## Task directions
Would you write out, word for word, each line of the records below from the top through the one holding "Halvledare och kraftelektronik (90, 142)"?

## Extracted information
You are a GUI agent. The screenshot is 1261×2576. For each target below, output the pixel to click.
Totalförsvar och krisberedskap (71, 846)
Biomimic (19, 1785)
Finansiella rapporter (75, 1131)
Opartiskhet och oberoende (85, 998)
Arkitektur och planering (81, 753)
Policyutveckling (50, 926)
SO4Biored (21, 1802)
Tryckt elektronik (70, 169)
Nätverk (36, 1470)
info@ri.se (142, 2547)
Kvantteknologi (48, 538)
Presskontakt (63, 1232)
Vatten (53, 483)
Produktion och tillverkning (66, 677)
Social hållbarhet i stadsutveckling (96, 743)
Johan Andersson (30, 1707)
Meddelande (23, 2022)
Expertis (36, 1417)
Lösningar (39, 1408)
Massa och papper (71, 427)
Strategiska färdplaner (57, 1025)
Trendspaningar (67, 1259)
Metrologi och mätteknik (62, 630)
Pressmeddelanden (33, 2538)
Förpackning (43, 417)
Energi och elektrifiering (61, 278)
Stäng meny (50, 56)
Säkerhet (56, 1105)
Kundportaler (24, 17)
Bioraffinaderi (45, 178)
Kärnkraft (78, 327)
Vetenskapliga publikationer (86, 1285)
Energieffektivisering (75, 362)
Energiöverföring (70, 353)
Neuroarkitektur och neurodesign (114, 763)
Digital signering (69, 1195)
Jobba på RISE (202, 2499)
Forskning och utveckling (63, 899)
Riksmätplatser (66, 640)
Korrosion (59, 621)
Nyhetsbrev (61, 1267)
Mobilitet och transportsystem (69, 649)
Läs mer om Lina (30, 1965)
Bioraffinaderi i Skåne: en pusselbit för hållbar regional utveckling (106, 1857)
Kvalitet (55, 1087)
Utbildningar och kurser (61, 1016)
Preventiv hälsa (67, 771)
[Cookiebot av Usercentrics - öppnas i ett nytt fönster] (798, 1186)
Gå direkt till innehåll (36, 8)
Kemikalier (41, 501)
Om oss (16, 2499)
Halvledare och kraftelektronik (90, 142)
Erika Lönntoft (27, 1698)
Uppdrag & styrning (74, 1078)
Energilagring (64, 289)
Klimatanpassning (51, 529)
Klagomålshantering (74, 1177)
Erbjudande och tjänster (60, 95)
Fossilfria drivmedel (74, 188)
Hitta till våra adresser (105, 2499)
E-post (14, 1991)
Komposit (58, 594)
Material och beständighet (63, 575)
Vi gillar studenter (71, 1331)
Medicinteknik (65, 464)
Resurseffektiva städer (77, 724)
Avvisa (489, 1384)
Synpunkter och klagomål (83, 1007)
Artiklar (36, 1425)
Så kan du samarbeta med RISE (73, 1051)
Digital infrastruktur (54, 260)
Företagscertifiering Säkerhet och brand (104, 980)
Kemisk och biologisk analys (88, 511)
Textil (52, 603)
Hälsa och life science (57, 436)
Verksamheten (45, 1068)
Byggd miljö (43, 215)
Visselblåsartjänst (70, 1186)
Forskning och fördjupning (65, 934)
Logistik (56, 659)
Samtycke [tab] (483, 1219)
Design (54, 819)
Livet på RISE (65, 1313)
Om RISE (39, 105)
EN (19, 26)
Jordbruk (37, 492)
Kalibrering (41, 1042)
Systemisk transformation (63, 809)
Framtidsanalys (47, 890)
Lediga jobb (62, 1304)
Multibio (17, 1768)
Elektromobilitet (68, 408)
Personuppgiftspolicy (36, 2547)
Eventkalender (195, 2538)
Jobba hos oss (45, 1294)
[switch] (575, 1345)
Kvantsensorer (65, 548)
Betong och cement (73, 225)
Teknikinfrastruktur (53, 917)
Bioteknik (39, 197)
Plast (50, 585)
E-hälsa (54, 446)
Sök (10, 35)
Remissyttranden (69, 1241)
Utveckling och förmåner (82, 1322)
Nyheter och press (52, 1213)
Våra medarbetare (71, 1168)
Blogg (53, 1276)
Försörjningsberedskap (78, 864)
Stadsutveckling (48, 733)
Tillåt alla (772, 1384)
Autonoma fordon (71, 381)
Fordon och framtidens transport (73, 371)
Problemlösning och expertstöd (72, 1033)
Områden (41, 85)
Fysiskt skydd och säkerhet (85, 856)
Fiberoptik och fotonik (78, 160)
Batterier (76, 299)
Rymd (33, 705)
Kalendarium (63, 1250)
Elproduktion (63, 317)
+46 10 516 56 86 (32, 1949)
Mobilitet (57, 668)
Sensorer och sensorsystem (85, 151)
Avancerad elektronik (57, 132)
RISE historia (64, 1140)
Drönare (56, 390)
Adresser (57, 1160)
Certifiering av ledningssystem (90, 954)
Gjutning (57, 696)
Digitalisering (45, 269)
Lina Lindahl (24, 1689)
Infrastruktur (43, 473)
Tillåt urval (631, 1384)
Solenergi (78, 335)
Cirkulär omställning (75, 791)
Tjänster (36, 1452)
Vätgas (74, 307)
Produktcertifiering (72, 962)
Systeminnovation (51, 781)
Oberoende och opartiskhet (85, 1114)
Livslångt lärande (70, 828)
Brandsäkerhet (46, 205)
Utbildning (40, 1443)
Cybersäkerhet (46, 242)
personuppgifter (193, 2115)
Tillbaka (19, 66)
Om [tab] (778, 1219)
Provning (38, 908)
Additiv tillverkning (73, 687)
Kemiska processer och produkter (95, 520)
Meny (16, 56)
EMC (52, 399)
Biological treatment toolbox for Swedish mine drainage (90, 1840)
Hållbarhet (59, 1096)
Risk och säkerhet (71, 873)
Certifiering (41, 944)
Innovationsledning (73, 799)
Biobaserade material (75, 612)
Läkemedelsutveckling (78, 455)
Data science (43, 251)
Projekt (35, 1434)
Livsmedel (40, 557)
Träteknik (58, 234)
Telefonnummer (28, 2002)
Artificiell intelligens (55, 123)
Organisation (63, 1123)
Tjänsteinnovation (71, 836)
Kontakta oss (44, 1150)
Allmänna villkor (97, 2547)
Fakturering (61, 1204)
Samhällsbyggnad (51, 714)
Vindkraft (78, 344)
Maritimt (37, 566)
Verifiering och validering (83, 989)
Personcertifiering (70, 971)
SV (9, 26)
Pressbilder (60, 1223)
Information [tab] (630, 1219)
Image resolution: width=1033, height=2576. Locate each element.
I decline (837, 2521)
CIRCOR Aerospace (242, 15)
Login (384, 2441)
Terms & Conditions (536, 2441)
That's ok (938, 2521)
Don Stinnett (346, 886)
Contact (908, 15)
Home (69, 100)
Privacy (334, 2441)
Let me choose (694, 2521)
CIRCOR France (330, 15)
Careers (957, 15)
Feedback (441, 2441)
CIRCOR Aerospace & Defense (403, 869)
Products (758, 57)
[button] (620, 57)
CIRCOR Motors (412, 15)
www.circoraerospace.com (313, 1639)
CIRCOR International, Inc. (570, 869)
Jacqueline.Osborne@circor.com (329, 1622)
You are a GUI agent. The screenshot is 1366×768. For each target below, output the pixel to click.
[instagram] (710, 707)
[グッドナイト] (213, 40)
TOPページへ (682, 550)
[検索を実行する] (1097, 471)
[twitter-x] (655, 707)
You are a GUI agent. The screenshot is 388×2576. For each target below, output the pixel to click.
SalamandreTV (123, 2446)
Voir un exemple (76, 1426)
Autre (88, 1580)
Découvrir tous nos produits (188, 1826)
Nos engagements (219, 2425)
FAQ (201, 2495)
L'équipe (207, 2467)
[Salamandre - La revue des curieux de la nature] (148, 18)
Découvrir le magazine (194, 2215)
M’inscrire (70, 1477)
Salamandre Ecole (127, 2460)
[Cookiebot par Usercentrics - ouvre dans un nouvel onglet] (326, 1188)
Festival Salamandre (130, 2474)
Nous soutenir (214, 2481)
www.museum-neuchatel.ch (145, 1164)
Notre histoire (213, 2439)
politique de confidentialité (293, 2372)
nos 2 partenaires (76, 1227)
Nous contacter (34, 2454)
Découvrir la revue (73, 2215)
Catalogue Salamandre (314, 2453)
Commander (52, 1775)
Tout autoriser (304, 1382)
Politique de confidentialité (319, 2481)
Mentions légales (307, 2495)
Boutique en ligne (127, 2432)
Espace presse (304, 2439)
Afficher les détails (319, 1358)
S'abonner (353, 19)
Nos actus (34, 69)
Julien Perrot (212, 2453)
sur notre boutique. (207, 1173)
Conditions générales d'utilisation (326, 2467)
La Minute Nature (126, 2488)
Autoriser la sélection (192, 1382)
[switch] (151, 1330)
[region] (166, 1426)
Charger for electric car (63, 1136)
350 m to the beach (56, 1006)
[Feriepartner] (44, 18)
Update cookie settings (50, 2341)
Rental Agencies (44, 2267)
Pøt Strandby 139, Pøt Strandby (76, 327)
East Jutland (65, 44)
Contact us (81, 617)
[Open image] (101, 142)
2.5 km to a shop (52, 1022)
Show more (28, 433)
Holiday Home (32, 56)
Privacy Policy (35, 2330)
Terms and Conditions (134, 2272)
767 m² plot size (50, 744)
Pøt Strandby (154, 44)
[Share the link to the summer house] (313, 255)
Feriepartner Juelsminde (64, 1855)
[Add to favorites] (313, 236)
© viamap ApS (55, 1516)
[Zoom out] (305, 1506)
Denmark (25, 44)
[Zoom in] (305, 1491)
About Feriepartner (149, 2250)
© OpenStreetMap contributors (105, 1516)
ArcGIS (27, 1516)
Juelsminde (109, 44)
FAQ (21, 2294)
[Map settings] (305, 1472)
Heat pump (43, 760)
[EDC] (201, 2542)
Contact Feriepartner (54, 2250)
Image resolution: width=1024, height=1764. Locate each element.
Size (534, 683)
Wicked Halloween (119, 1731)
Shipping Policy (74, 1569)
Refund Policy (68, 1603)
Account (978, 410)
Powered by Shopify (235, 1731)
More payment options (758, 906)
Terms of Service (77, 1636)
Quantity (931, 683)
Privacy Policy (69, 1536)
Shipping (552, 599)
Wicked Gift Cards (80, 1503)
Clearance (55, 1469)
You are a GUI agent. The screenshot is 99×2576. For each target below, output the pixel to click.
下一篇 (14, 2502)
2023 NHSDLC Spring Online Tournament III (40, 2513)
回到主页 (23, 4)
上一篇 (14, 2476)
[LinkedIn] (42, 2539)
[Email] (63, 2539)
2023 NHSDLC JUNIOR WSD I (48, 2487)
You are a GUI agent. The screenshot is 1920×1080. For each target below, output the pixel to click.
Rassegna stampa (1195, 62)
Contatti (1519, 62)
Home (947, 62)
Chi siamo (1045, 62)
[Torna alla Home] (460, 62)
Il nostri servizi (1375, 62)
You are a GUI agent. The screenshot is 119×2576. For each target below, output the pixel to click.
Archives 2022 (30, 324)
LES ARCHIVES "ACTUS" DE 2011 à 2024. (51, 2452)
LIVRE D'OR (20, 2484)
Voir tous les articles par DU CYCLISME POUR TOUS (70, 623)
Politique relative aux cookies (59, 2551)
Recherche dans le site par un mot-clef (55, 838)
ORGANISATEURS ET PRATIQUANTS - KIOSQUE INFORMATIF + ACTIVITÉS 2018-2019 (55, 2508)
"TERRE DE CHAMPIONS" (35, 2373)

## Answer
You are a GUI agent. The screenshot is 1261×2576. For each target below, output the pixel to click.
Totalförsvar och krisberedskap (71, 846)
Biomimic (19, 1785)
Finansiella rapporter (75, 1131)
Opartiskhet och oberoende (85, 998)
Arkitektur och planering (81, 753)
Policyutveckling (50, 926)
SO4Biored (21, 1802)
Tryckt elektronik (70, 169)
Nätverk (36, 1470)
info@ri.se (142, 2547)
Kvantteknologi (48, 538)
Presskontakt (63, 1232)
Vatten (53, 483)
Produktion och tillverkning (66, 677)
Social hållbarhet i stadsutveckling (96, 743)
Johan Andersson (30, 1707)
Meddelande (23, 2022)
Expertis (36, 1417)
Lösningar (39, 1408)
Massa och papper (71, 427)
Strategiska färdplaner (57, 1025)
Trendspaningar (67, 1259)
Metrologi och mätteknik (62, 630)
Pressmeddelanden (33, 2538)
Förpackning (43, 417)
Energi och elektrifiering (61, 278)
Stäng meny (50, 56)
Säkerhet (56, 1105)
Kundportaler (24, 17)
Bioraffinaderi (45, 178)
Kärnkraft (78, 327)
Vetenskapliga publikationer (86, 1285)
Energieffektivisering (75, 362)
Energiöverföring (70, 353)
Neuroarkitektur och neurodesign (114, 763)
Digital signering (69, 1195)
Jobba på RISE (202, 2499)
Forskning och utveckling (63, 899)
Riksmätplatser (66, 640)
Korrosion (59, 621)
Nyhetsbrev (61, 1267)
Mobilitet och transportsystem (69, 649)
Läs mer om Lina (30, 1965)
Bioraffinaderi i Skåne: en pusselbit för hållbar regional utveckling (106, 1857)
Kvalitet (55, 1087)
Utbildningar och kurser (61, 1016)
Preventiv hälsa (67, 771)
[Cookiebot av Usercentrics - öppnas i ett nytt fönster] (798, 1186)
Gå direkt till innehåll (36, 8)
Kemikalier (41, 501)
Om oss (16, 2499)
Halvledare och kraftelektronik (90, 142)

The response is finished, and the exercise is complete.